Stakeholders from the demand side have long been working to improve accountability of service providers and policy makers towards efficient and effective service delivery. In recent years there has been an increasing interest in achieving this through social accountability, and related mechanisms, which involve the direct participation of users and their interaction with providers. The discussion will describe the framework for analysing relationships between policy-makers, providers and citizens as the “short route” to accountability involving citizens directly influencing, participating in, and supervising service delivery by providers1 . The paper will analyse the legal framework in Zimbabwe which provides a conducive environment for the implementation of the SAM approach; for example, the new Constitution has progressive provisions that support social accountability (Sections 13, 119, 141, 194, 298, 299, 300 and 309 – 314). Different stakeholders in Zimbabwe including Government, NGOs and donors have experimented with various social accountability tools. The different tools (community scorecard, leadership performance score cards etc.) vary and some aim to inform citizens and communities about their rights, the standards of service delivery they should expect, and the actual performance of their providers. Others seek to facilitate access to formal redress mechanisms to address service delivery failures.
In discussing the applicability of Social accountability in the Zimbabwean context the paper will elucidate how access to information and opportunities to use it enable citizens individually and collectively to hold frontline providers and public officials accountable. The paper will discuss how politically polarized environments make the engagement between the supply-side (Executive) and civil society /citizens very difficult. In addition, it will examine the lack of political will by the Executive to take corrective action regarding the abuse of public resources by senior government officials, and the lack of funding to CSOs wishing to implement SAM programmes (donors are generally sceptical about the feasibility of the SAM approach in Zimbabwe due to the prevailing political environment).

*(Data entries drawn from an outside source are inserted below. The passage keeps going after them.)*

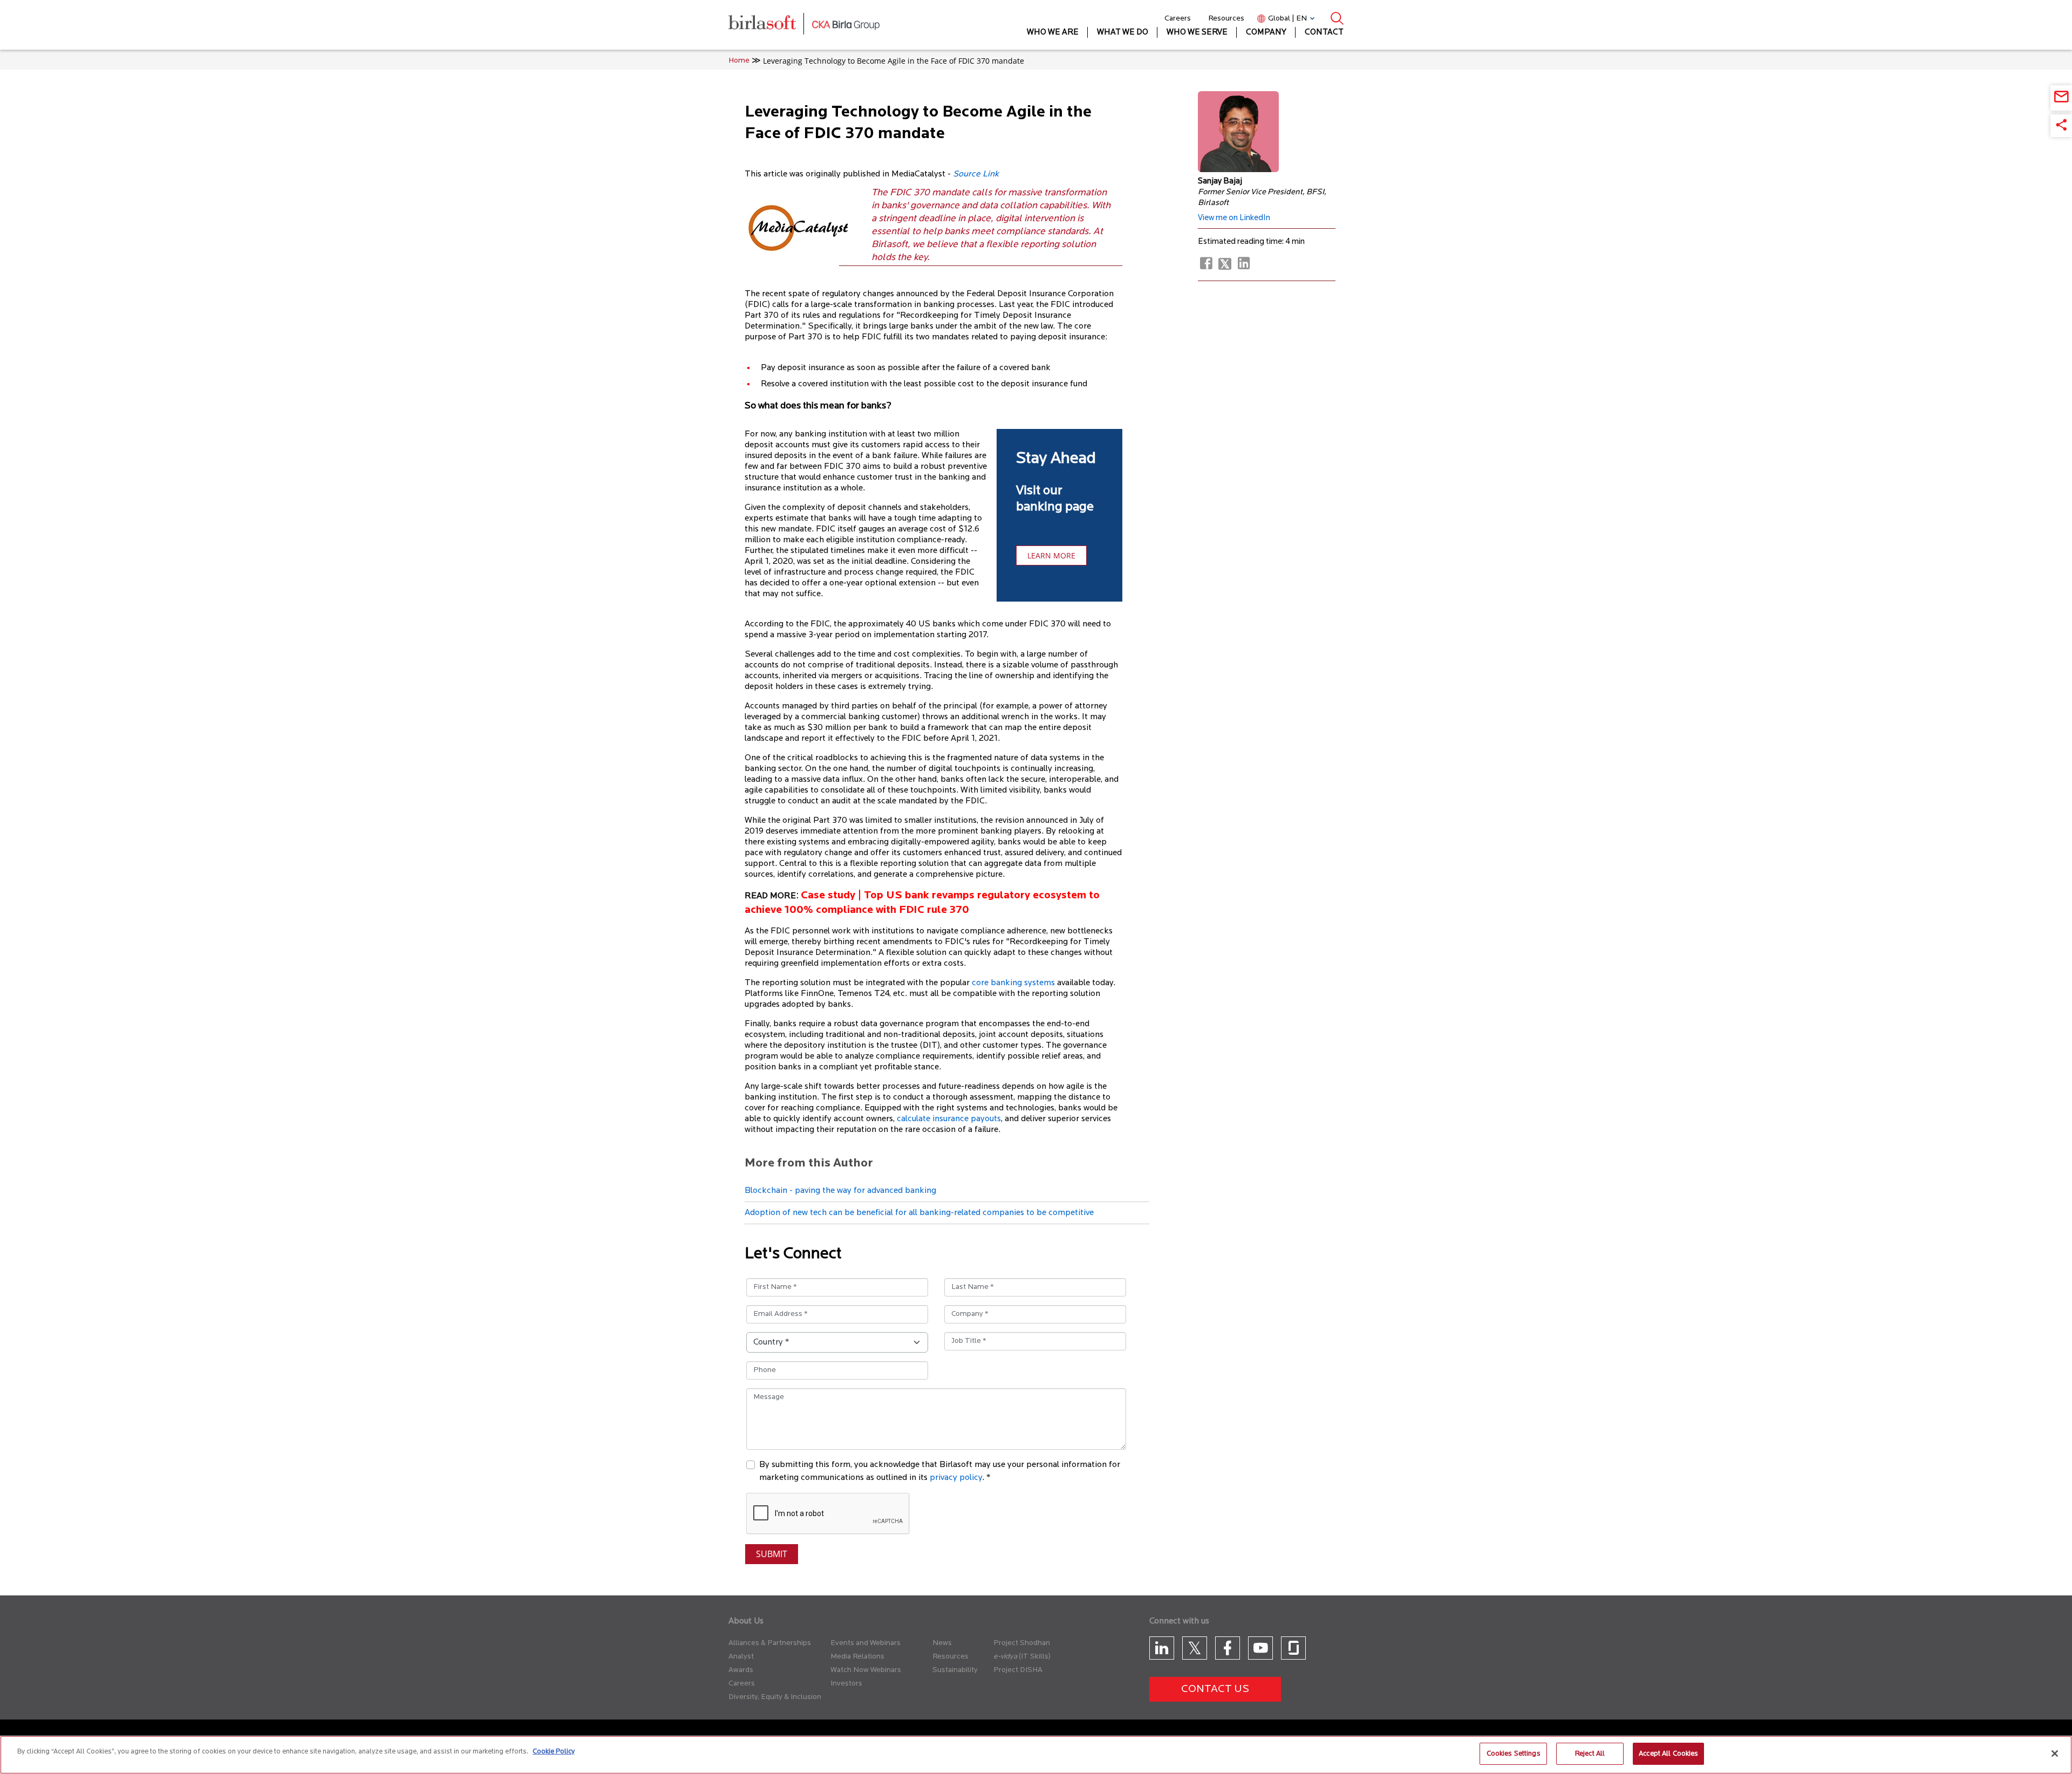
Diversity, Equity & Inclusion (774, 1697)
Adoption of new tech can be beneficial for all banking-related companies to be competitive (919, 1213)
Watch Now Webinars (865, 1670)
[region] (1036, 1755)
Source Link (976, 174)
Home (738, 61)
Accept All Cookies (1668, 1753)
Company (1266, 33)
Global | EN (1287, 19)
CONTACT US (1215, 1689)
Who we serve (1197, 33)
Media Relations (857, 1657)
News (942, 1643)
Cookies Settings (1514, 1753)
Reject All (1590, 1753)
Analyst (741, 1657)
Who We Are (1053, 33)
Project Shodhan (1021, 1643)
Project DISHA (1017, 1670)
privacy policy (956, 1477)
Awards (740, 1670)
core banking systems (1013, 983)
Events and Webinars (865, 1643)
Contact (1324, 33)
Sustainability (955, 1670)
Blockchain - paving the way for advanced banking (840, 1190)
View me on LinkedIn (1234, 218)
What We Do (1122, 33)
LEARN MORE (1051, 555)
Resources (1226, 19)
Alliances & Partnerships (769, 1643)
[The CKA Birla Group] (846, 25)
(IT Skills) (1035, 1657)
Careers (1177, 19)
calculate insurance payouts (949, 1119)
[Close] (2055, 1753)
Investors (846, 1684)
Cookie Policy (554, 1751)
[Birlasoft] (770, 25)
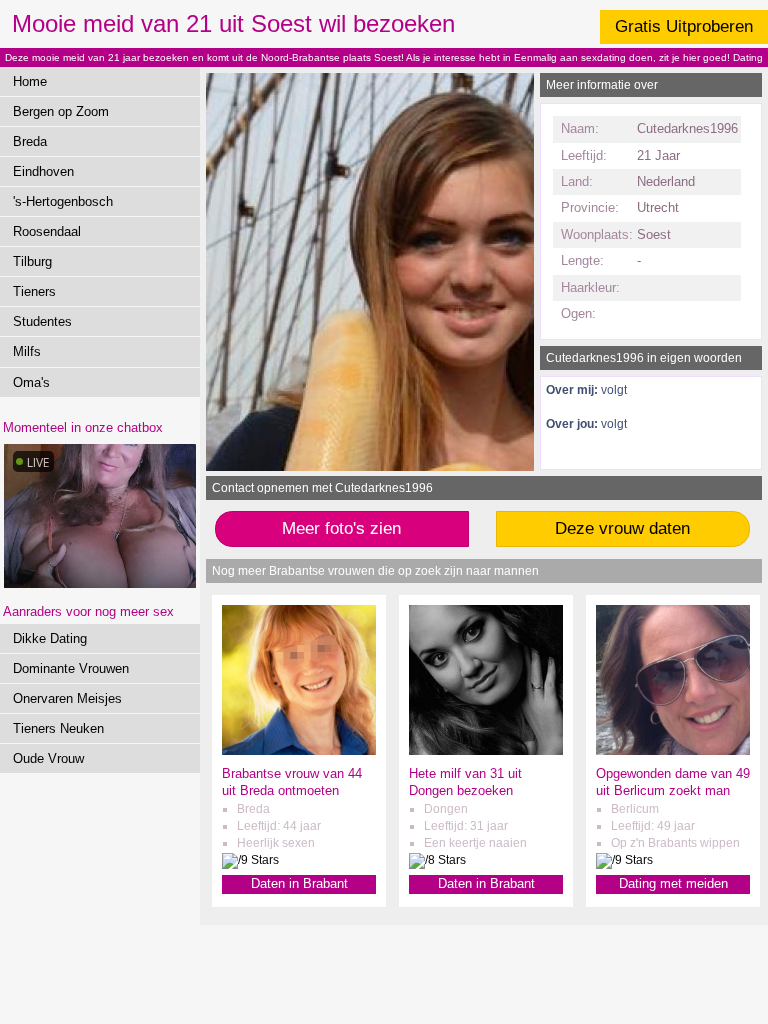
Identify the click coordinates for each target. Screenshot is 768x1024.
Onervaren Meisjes (67, 698)
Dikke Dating (50, 638)
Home (30, 81)
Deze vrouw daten (622, 528)
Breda (30, 141)
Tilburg (32, 261)
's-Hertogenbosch (63, 201)
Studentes (42, 321)
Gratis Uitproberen (684, 26)
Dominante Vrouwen (71, 668)
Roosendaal (47, 231)
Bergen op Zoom (61, 111)
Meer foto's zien (341, 528)
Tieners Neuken (58, 728)
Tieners (34, 291)
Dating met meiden (673, 883)
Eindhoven (43, 171)
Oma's (31, 382)
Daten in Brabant (299, 883)
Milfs (27, 351)
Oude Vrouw (48, 758)
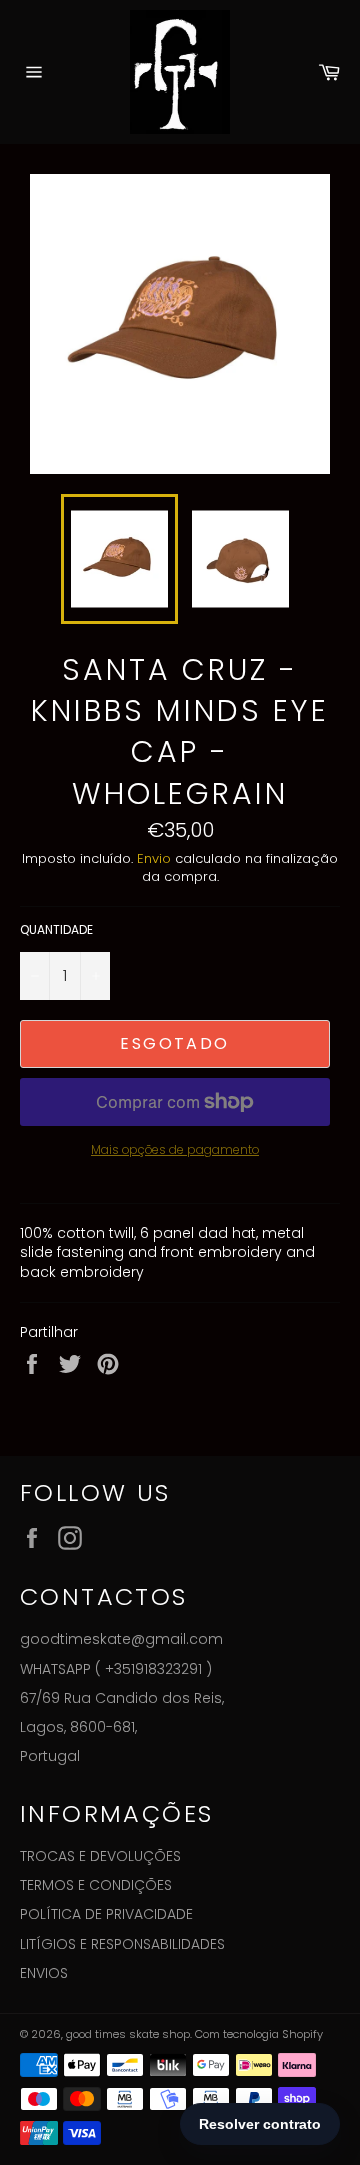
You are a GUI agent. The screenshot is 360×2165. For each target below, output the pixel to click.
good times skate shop (128, 2034)
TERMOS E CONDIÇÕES (96, 1885)
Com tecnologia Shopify (259, 2034)
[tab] (180, 1253)
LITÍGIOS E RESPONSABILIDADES (122, 1944)
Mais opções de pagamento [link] (175, 1150)
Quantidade (56, 930)
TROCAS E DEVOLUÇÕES (100, 1856)
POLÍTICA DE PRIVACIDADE (106, 1914)
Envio (154, 858)
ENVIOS (44, 1973)
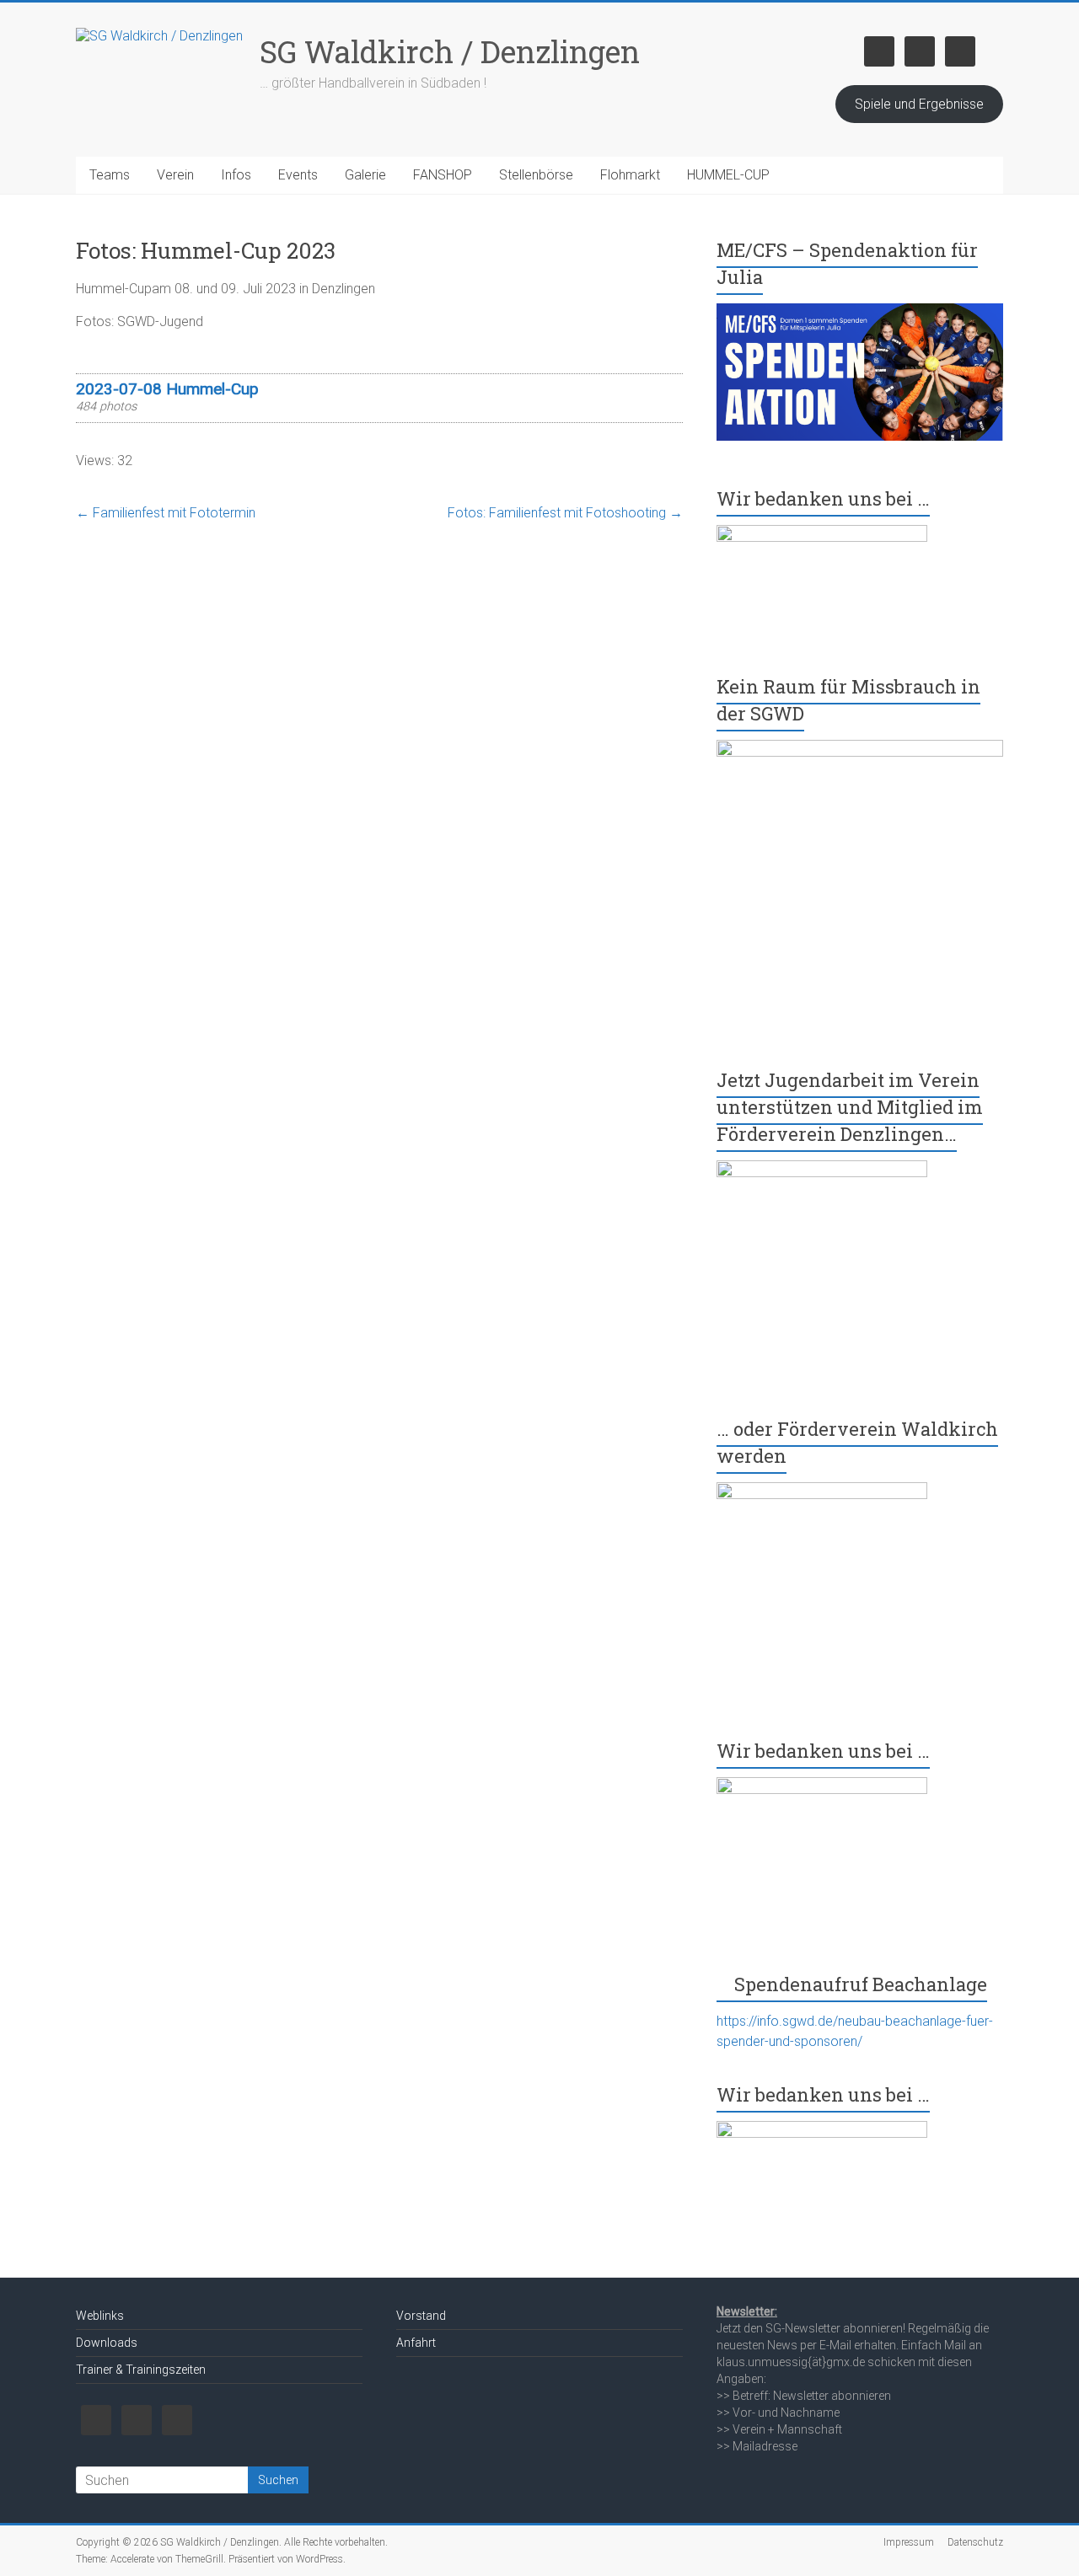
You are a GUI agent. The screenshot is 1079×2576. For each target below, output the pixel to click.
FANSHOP (442, 175)
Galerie (365, 175)
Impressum (908, 2542)
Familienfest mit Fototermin (165, 513)
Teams (109, 175)
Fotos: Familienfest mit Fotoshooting (565, 513)
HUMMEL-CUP (728, 175)
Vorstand (421, 2315)
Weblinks (100, 2315)
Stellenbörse (536, 175)
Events (298, 175)
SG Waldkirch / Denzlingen (450, 51)
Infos (236, 175)
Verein (175, 175)
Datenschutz (975, 2542)
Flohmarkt (630, 175)
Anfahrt (416, 2342)
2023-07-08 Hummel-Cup (167, 389)
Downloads (106, 2342)
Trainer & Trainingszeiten (141, 2369)
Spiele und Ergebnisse (919, 104)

The paper takes stock of citizens and CSOs interventions in the area of social accountability, looking at what is being done and the lessons learnt. It also looks at the growing body of evidence from impact evaluation studies and results coming from social accountability interventions. The paper will look at how strengthening the oversight role of CSOs/CBOs and oversight bodies like Parliament at national level and councils at local level can be done despite the prevailing political situation.